Getting Older With PHP
Exakat runs continuous audits on over 1750 Open source applications, components and frameworks. This is a reality torture test : any error or unexpected results are reviewed and help update the analysis library and the Exakat engine itself. This is a golden mine of tests and real code : an exceptional complement to unit tests. Many, many thanks to all the developers of the PHP community!
Sourcing PHP Codes
Those applications are accumulated as the days passes : from security web sites (www.phpsecure.info), PHP on reddit, PHP weekly interesting applications, or serial authors like Nino Maduro or Mathieu Napoli. It takes some luck to realize that Open Cimetiere is an Open Source graveyard management system, written in PHP.
Although new code bases are welcome and sought after so as to check the new PHP 8.0 features in real code (Keep them coming!, some very old code bases are in this corpus, so as to ensure that fantastic syntaxes are still correctly managed.
Last Commits Per Year
This lead to an interesting question : however this wide range of projects is neded for quality control with Exakat, what does it tell us about the impact of time on PHP code bases? To check this, we collected the date of last commit on 1161 projects. We took the date of the last project commit, and measured the interval with now.
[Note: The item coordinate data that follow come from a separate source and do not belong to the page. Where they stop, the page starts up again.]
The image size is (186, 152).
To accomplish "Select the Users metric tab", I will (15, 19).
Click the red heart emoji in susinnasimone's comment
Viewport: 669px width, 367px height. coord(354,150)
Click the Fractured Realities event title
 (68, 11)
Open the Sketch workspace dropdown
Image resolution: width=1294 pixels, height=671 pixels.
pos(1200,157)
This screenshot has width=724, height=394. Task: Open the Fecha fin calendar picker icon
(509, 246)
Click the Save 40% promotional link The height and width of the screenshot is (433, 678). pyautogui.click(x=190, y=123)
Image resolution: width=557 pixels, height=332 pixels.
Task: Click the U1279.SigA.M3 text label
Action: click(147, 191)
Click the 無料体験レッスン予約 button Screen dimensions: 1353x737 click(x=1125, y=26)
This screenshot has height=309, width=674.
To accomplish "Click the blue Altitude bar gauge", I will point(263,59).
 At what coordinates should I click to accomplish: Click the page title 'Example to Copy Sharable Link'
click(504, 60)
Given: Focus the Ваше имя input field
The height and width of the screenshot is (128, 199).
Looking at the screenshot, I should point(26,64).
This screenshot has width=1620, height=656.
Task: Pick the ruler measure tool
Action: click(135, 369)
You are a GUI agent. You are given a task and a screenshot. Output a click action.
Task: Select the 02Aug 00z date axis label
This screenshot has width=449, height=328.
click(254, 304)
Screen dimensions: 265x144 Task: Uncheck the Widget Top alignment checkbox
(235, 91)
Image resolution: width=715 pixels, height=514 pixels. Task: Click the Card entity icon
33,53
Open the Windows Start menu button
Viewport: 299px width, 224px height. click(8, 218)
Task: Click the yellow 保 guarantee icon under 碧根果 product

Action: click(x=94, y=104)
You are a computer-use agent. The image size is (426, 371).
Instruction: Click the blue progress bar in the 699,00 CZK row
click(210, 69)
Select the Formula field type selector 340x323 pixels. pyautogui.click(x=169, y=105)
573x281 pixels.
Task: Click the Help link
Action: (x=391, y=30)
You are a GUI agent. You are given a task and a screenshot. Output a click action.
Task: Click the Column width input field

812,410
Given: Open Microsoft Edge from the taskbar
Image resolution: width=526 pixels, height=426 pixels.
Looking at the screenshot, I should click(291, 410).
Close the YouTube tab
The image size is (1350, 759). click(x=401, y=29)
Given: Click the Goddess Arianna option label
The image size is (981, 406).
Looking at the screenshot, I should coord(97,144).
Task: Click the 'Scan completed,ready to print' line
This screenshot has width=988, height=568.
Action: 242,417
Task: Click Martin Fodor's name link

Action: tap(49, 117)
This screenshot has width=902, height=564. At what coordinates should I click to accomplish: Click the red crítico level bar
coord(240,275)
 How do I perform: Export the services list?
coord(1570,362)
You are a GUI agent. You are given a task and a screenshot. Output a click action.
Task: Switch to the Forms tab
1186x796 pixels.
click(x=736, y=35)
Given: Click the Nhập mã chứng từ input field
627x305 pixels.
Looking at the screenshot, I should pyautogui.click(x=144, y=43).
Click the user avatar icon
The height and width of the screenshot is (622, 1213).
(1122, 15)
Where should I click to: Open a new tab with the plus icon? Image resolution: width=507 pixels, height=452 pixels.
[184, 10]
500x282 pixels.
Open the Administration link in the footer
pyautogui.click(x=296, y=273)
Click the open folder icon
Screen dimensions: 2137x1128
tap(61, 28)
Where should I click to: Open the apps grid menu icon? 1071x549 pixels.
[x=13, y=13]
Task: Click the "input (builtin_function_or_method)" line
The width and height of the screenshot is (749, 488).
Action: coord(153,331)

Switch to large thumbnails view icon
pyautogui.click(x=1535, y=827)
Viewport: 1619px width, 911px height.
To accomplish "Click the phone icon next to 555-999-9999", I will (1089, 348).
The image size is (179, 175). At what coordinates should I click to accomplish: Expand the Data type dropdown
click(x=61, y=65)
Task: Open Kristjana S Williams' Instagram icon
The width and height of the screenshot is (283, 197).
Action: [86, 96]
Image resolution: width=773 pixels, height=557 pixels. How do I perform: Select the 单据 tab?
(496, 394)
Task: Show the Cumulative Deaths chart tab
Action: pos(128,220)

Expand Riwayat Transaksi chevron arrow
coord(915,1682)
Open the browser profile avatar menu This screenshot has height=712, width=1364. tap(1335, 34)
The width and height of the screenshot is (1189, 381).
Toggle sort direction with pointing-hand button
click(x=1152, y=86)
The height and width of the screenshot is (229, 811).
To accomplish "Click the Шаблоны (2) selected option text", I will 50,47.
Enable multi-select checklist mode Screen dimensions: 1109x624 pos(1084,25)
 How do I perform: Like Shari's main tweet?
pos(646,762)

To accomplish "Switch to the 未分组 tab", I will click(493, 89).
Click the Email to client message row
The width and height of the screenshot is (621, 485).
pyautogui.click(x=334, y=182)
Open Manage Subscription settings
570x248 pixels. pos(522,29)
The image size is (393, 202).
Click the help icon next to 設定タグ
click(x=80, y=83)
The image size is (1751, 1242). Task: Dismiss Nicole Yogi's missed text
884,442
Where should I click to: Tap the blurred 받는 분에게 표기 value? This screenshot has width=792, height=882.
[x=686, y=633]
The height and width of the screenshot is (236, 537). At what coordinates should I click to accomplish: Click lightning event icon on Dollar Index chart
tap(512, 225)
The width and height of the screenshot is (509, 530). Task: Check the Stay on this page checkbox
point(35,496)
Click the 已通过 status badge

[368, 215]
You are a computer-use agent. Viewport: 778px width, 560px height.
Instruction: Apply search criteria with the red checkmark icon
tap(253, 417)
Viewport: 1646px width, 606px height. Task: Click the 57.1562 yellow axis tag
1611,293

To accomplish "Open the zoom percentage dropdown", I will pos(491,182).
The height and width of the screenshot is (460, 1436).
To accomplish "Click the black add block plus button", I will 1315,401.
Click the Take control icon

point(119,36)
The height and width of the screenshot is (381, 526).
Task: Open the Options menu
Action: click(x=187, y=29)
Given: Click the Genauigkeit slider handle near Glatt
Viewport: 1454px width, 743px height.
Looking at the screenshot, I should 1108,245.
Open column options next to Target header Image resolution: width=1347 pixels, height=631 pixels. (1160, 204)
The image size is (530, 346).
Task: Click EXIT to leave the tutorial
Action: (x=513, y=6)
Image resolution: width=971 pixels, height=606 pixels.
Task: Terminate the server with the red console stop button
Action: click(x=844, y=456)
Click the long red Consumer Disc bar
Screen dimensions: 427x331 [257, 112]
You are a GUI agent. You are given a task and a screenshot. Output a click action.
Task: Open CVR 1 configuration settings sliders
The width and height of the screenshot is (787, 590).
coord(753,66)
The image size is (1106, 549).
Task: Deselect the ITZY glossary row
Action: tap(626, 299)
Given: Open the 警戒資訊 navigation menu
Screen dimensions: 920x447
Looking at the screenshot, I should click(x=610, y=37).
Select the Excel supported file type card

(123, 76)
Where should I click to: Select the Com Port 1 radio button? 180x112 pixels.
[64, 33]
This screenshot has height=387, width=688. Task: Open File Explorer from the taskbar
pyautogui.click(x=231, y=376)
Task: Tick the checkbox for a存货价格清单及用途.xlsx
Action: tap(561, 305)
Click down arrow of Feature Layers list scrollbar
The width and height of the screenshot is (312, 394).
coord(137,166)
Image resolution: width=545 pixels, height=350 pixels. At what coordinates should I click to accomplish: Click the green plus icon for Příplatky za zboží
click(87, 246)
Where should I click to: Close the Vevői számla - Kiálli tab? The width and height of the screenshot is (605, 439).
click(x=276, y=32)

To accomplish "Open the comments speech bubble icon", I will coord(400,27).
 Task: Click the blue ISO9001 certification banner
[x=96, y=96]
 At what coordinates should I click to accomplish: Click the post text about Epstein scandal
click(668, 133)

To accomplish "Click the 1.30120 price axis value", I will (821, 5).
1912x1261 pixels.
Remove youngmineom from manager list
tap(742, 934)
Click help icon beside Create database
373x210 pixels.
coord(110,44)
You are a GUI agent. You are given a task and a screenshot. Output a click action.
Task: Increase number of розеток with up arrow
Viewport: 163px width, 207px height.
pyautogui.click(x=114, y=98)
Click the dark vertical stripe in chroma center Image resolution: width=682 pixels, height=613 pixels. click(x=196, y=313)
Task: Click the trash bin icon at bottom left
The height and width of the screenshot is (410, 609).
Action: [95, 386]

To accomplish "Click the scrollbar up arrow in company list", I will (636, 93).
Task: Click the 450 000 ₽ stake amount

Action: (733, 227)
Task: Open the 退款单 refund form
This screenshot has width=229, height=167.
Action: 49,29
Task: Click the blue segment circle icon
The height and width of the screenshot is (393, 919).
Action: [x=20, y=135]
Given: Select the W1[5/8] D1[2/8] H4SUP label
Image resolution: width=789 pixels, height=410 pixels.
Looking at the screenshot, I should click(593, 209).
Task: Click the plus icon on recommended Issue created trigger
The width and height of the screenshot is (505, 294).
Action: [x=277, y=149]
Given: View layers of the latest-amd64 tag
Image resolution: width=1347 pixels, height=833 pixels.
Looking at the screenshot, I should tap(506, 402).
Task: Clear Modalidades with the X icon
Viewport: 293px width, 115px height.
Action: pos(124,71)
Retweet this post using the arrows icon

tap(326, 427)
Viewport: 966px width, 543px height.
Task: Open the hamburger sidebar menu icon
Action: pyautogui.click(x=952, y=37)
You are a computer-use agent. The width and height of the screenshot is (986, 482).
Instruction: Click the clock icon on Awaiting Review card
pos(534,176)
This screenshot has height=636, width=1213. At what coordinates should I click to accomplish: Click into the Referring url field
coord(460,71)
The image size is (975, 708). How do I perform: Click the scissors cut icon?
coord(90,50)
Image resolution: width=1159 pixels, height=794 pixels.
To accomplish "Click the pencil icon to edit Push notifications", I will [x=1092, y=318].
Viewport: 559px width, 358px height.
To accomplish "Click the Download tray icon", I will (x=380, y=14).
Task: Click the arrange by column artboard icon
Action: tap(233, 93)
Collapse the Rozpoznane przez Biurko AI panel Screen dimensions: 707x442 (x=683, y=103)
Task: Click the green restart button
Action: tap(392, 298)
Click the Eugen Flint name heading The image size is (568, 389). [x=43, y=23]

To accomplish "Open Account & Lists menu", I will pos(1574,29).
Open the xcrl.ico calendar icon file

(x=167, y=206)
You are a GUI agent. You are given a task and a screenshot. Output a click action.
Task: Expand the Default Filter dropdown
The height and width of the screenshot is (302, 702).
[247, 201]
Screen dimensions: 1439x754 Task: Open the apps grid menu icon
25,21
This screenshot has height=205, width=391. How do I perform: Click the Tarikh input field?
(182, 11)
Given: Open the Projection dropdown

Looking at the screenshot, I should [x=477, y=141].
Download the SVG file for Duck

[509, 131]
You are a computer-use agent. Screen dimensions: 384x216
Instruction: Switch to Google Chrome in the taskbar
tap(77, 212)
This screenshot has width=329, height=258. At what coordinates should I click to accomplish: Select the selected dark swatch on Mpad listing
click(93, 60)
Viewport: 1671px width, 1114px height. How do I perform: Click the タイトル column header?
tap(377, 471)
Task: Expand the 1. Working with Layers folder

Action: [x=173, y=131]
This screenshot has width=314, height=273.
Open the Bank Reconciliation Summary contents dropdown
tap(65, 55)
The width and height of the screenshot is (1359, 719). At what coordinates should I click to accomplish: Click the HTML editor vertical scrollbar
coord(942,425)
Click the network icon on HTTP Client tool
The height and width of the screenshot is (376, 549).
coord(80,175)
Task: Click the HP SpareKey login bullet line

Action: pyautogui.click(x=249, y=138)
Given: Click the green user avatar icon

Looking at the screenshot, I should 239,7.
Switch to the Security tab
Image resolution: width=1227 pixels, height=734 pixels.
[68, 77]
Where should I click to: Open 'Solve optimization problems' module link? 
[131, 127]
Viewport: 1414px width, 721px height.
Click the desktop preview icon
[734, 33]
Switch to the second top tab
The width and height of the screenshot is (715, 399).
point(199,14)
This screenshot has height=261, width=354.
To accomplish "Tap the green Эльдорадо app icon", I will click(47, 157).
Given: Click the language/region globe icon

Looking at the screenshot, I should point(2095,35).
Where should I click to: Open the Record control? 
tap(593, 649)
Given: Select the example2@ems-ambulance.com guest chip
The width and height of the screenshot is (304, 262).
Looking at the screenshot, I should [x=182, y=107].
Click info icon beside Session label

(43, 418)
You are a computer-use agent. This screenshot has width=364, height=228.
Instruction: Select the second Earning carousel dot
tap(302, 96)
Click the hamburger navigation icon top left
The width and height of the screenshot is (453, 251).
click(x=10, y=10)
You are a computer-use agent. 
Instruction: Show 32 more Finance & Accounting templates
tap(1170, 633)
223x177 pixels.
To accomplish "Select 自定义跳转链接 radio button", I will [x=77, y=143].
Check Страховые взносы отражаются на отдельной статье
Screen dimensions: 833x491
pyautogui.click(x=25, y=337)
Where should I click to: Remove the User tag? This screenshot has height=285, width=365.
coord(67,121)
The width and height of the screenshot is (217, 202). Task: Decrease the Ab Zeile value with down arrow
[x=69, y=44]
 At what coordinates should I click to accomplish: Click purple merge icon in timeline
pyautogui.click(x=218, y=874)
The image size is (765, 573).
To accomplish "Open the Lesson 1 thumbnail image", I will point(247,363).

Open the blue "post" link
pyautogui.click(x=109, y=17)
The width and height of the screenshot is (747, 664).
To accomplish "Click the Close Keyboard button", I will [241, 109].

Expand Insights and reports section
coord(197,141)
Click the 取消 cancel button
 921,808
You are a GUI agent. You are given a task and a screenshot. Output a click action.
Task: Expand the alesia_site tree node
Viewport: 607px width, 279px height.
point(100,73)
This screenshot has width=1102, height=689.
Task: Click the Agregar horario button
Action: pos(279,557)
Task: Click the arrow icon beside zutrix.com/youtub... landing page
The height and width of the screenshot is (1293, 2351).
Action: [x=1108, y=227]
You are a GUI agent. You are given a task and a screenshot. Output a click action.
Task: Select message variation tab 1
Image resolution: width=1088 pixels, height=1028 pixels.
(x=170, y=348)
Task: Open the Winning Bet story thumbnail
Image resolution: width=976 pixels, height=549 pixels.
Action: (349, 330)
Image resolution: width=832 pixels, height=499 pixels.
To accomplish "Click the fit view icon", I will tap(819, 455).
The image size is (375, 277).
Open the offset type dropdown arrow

In terms of years, about 45% were updated during the last year, and 77% were within two years. It decreases exponentially, as expected : the older projects are rarer.
Last Commits By Month
We also detailed the same dates by monthly intervals, instead of a year. This lead to a more fine-grained graph.
Again, we see 2 peaks : the first dates back from 5 months ago, which is May 2020. It is not clear if we can link this to the pandemic and to more contributions before the lock down relaxing from June.
The second peak dates back one year ago, exactly. Last year, early November, we were also getting ready for the next version of PHP : PHP 7.4. This sparked a frenzy of update, which stopped after the publication. Interestingly, this shows that a significant number of PHP projects are stable and mature. They may require some maintenance for forward compatibility, but they don’t need more care later.
Commits by weeks and days
Finally, we broke down the data to weeks and days : this ended up as a white noise, with nothing significant emerging. Apparently, the cycle of development of PHP projects focuses around its version, and not holidays or yearly events. Even thursdays, which are the official day for new minor versions, doesn’t appear in those stats.
What About A ‘Commit Day’ for 2021?
Not even PHP birthday’s, on June 8th, create a commit fever. Maybe we could declare it the year’s ‘Commit day’ and make it a special moment next year! What a celebration!